09:09Even when cryptographers cracked the cipher in 2020,
09:12the contents revealed little about the killer's identity.
09:15"...six foot two, 200 pounds, stocky build, ghost."
09:20Probably the best-known subject was Arthur Lee Allen, as featured in the 2007 David Fincher
09:25film Zodiac. Look, it was a good movie, but Allen was eliminated as a suspect via DNA evidence,
09:31but he still remains a person of interest to researchers. More notorious figures,
09:35including the Unabomber Ted Kaczynski, cult leader Charles Manson, and yes,
09:39the aforementioned Monster of Florence, have all been mentioned along the way Zodiac.
09:44It's not even clear how many people were harmed by the Zodiac Killer.

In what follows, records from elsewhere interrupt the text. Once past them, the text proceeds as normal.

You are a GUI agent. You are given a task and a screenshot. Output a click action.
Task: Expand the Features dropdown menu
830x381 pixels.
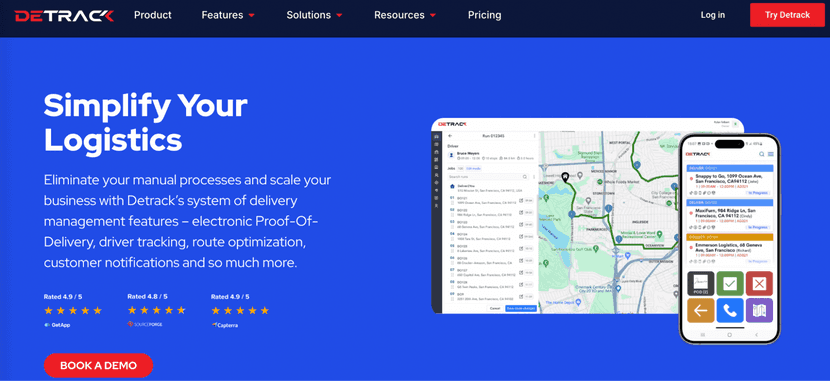[228, 15]
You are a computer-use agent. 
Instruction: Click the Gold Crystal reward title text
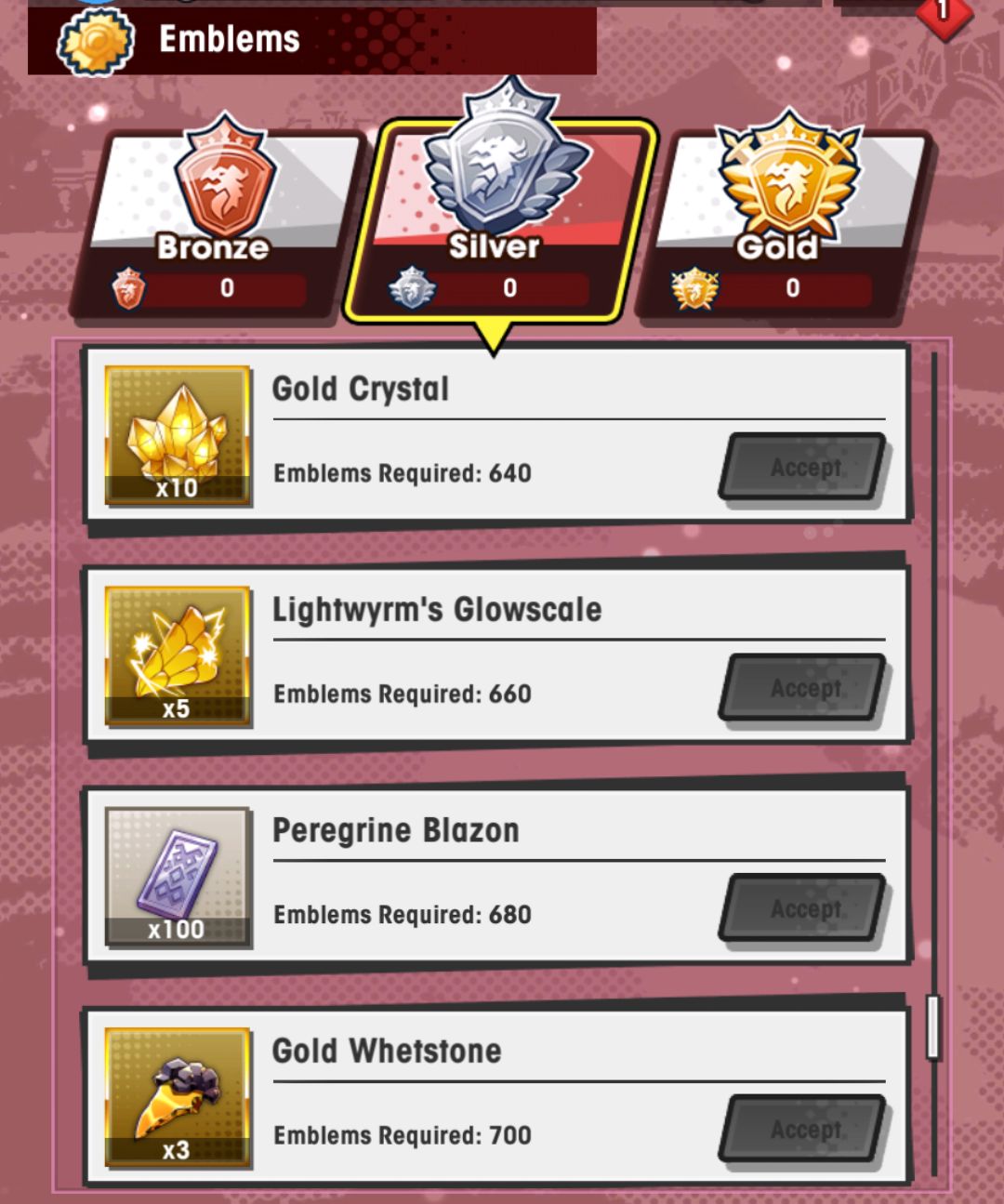361,389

09:47Earlier and later deaths have been linked to Zodiac, based on similar patterns in geographic
09:51proximity, such as the shooting deaths of Robert Domingos and Linda Edwards in 1963 near Santa
09:57Barbara. The 1966 murder of Sherry Jo Bates has long been linked to Zodiac, with Zodiac himself
10:03alluding to her in later letters. Despite DNA evidence from the crime and other confirmed
10:08Zodiac cases, authorities are no closer today to finding out who he was than they were 50 years ago.
10:14From February 1968 until Halloween 1969, three women — Patricia Docker,
10:19Jemima MacDonald, and Helen Puddock — were killed in Glasgow, Scotland.

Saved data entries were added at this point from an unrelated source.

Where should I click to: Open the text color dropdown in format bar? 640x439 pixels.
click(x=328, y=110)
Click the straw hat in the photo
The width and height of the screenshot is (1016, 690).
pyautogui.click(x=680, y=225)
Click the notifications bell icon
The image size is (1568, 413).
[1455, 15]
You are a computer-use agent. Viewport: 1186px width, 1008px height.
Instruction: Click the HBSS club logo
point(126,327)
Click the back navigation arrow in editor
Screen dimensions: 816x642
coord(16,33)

10:23These were working-class people living in difficult circumstances,
10:27out for one night of fun.
10:28All had visited the Beryl Lynde Ballroom the nights of their deaths,
10:31were killed in a similar manner, left near their homes, and had been menstruating at the time they
10:35died. Puddock's sister Jean was with her the night of her murder, and the two shared a taxi
10:39with an unidentified man leaving the Beryl Lynde. Jean was dropped off, and Helen continued on with
10:44the man. Jean told police he called himself John and quoted from the Bible, giving a physical
10:48description. Though she quite possibly shared a cab with the killer, little came of Jean's
10:53testimony. One theory claims that the police actually knew who Bible John was all along,
10:58but covered it up because he was related to police detective Jimmy McInnes.

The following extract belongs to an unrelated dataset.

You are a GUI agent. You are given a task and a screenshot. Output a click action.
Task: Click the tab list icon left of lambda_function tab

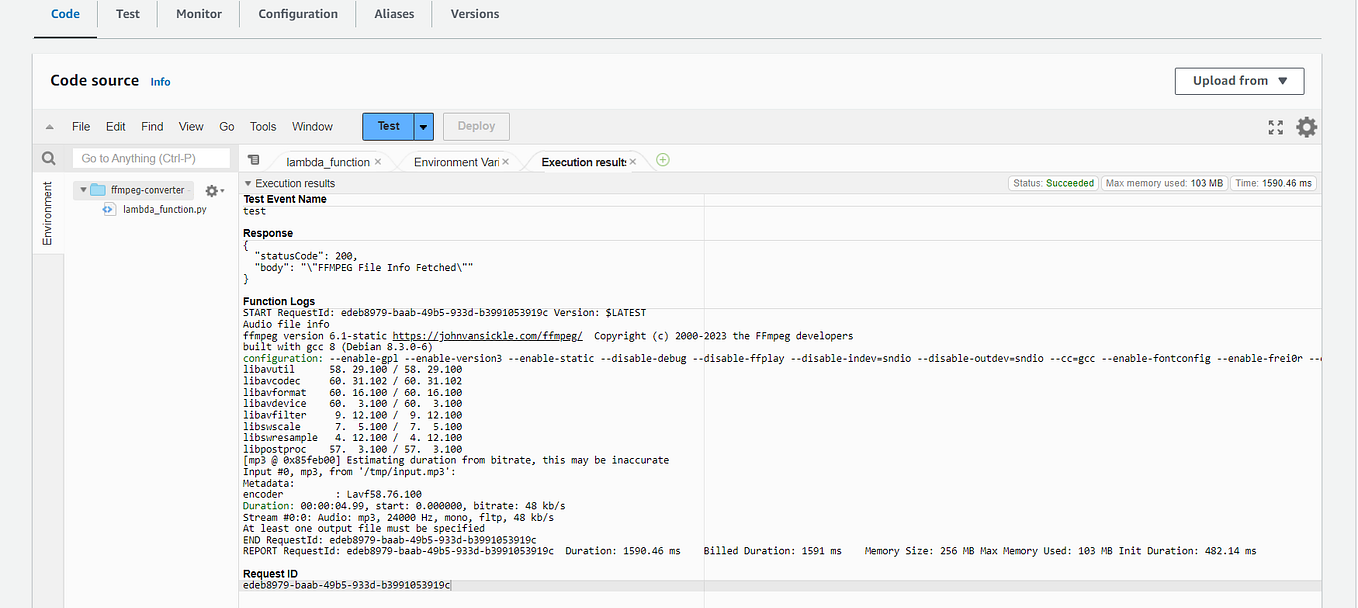click(x=253, y=159)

11:01That suspect, John McInnes, took his own life in 1980. His remains were exhumed in the 1990s
11:07for DNA testing, but he wasn't a match for samples found on Helen Puddock's tights.
11:11Another theory posits that serial killer Peter Tobin was the culprit. He murdered people as
11:16late as 2006 and died in 2022 while serving three life sentences. Yet the lack of evidence
11:22for the Tobin theory or any others means Bible John's identity remains a mystery.
11:28It's hard to find a story with more unanswered questions than that of the Bloody Bender family.
11:32Though there's little question they really operated in the hinterlands of 1870s Kansas,
11:37preying on travelers on the nearby Osage Trail, little else is known about them.
11:41The group consisted of Pa and Ma Bender, an unfriendly pair who spoke little English.
11:45Their children were the adult John, who was reported to be a friendly,
11:49odd man who giggled at strange times, and Kate. Not long after they set up their homestead near
11:54Cherryville, Kansas, travelers began to go missing. Interest didn't really circle around
11:58the Benders until the disappearance of William York, whose politically ambitious brother Alexander
12:03put together a search party. After the party questioned the Benders, the family — if they
12:07ever were a family in the first place — skipped town. The search of the property found a small
12:12graveyard of sorts that contained William's body, as well as those of 10 other people.
12:17Here's how little we actually know about the Benders. Their name probably wasn't really
12:21Bender. No one is sure if they were German, Norwegian, or Dutch. And the kids, John and Kate,
12:26might have actually been husband and wife. It's no wonder they seemed to just disappear after 1873.
12:32But where did the Benders go? Various accounts say that they were apprehended and killed by
12:36local vigilantes, split up, or boarded a train to Texas and traveled further into Indian territory.
12:42In the late 19th century accounts, two women were arrested and accused of being Ma and Kate.
12:47The case was dropped for lack of evidence.